## Verken het materiaal
1/ Herhaal woordelijk een stuk uit het fragment over het regeerakkoord: begin bij de woorden "Het is duidelijk" en stop na "komt er niet.".
2/ Noem alstublieft alle belastingen die in het fragment over het regeerakkoord als tussenkop staan.

## Getoonde passage
Het is duidelijk geworden dat er geen verplichtstelling komt voor deelname aan een pensioenregeling voor zelfstandig ondernemers. De pensioenvoorziening van de ondernemer is zijn eigen verantwoordelijkheid. Mogelijkheden daartoe zijn er al, bijvoorbeeld via het lijfrenteregime. Het nieuwe kabinet gaat geen nadere maatregelen treffen op dit terrein. Datzelfde geldt overigens voor de situatie van arbeidsongeschiktheid. Het CDA wilde een verplichte arbeidsongeschiktheidsverzekering voor zelfstandigen invoeren. Die komt er niet. 

Overige maatregelen 

Vennootschapsbelasting 

Een belangrijk punt in het regeerakkoord vormt de verdere verlaging van het tarief vennootschapsbelasting. Momenteel bedraagt de vennootschapsbelasting 20% over de eerste 
€ 200.000 winst. Daarboven geldt een tarief van 25%. Deze twee tarieven wil het nieuwe kabinet met ingang van 2021 verlagen naar 16% respectievelijk 21%. 6 

Dividendbelasting 

De dividendbelasting wordt afgeschaft. Voor de particulier heeft dat geen financiële consequenties. De dividendbelasting is namelijk, net zoals de loonbelasting, een voorheffing op de te betalen inkomstenbelasting. 

Voorbeeld 
Iemand ontvangt bruto € 1.000 dividend ter zake van zijn aandelenpakket met een waarde van € 100.000. Voor dit aandelenpakket, rekening houdend met een heffingvrij vermogen van € 25.000, is deze persoon 0,861% x € 75.000 = € 645 vermogensrendementsheffing verschuldigd. Bij het uitkeren van het dividend is 15% dividendbelasting afgedragen (= € 150). De netto dividendontvangst is daarmee € 850. Deze al afgedragen dividendbelasting mag worden afgetrokken van de verschuldigde inkomstenbelasting. Deze persoon moet dus € 495 aanvullend inkomstenbelasting betalen. In totaal bedraagt de heffing natuurlijk nog steeds € 645. In de nieuwe opzet wordt de voorheffing dividendbelasting niet meer berekend. Deze persoon zou dan dus zelf alle belasting – de box 3-heffing – moeten betalen, nog steeds tot een bedrag van € 645. 

De afschaffing van de dividendbelasting is vooral gunstig voor buitenlandse bedrijven. Met deze maatregel wil het nieuwe kabinet het aantrekkelijker maken voor buitenlandse bedrijven om zich in Nederland te vestigen. Daarnaast betekent de afschaffing van dividendbelasting voor inhoudingsplichtigen een verlichting van de administratieve lasten. 

Omzetbelasting (BTW) 

Het tarief omzetbelasting bedraagt momenteel 21%. Voor bepaalde goederen en diensten, zoals levensmiddelen, bedraagt het tarief 6%. Dit noemen wij het verlaagde BTW-tarief. Het nieuwe kabinet wil dit verlaagde BTW-tarief in 2019 verhogen naar 9%.

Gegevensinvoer
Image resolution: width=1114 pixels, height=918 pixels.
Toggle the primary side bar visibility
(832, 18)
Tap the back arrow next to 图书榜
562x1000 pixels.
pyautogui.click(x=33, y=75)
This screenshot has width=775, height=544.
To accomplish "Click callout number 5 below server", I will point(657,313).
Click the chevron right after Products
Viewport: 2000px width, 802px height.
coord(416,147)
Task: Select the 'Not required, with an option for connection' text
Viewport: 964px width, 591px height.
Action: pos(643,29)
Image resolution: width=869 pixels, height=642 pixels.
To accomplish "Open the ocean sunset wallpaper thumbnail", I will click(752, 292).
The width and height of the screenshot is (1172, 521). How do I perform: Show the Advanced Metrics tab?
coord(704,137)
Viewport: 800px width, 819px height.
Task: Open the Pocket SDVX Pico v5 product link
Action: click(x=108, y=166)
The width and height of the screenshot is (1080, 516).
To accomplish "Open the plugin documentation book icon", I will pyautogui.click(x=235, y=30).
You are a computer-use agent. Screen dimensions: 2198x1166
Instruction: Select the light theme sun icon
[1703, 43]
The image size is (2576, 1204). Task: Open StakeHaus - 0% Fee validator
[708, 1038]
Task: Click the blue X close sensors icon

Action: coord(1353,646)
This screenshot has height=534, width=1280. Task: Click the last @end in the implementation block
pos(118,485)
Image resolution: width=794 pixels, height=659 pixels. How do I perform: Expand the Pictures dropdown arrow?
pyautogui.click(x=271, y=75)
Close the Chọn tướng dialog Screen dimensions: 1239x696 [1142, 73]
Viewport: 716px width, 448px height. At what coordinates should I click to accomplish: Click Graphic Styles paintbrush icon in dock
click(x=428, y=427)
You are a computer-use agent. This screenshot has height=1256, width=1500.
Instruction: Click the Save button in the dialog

## Overzicht oplossingen
1/
Het is duidelijk geworden dat er geen verplichtstelling komt voor deelname aan een pensioenregeling voor zelfstandig ondernemers. De pensioenvoorziening van de ondernemer is zijn eigen verantwoordelijkheid. Mogelijkheden daartoe zijn er al, bijvoorbeeld via het lijfrenteregime. Het nieuwe kabinet gaat geen nadere maatregelen treffen op dit terrein. Datzelfde geldt overigens voor de situatie van arbeidsongeschiktheid. Het CDA wilde een verplichte arbeidsongeschiktheidsverzekering voor zelfstandigen invoeren. Die komt er niet.

2/
Vennootschapsbelasting
Dividendbelasting
Omzetbelasting (BTW)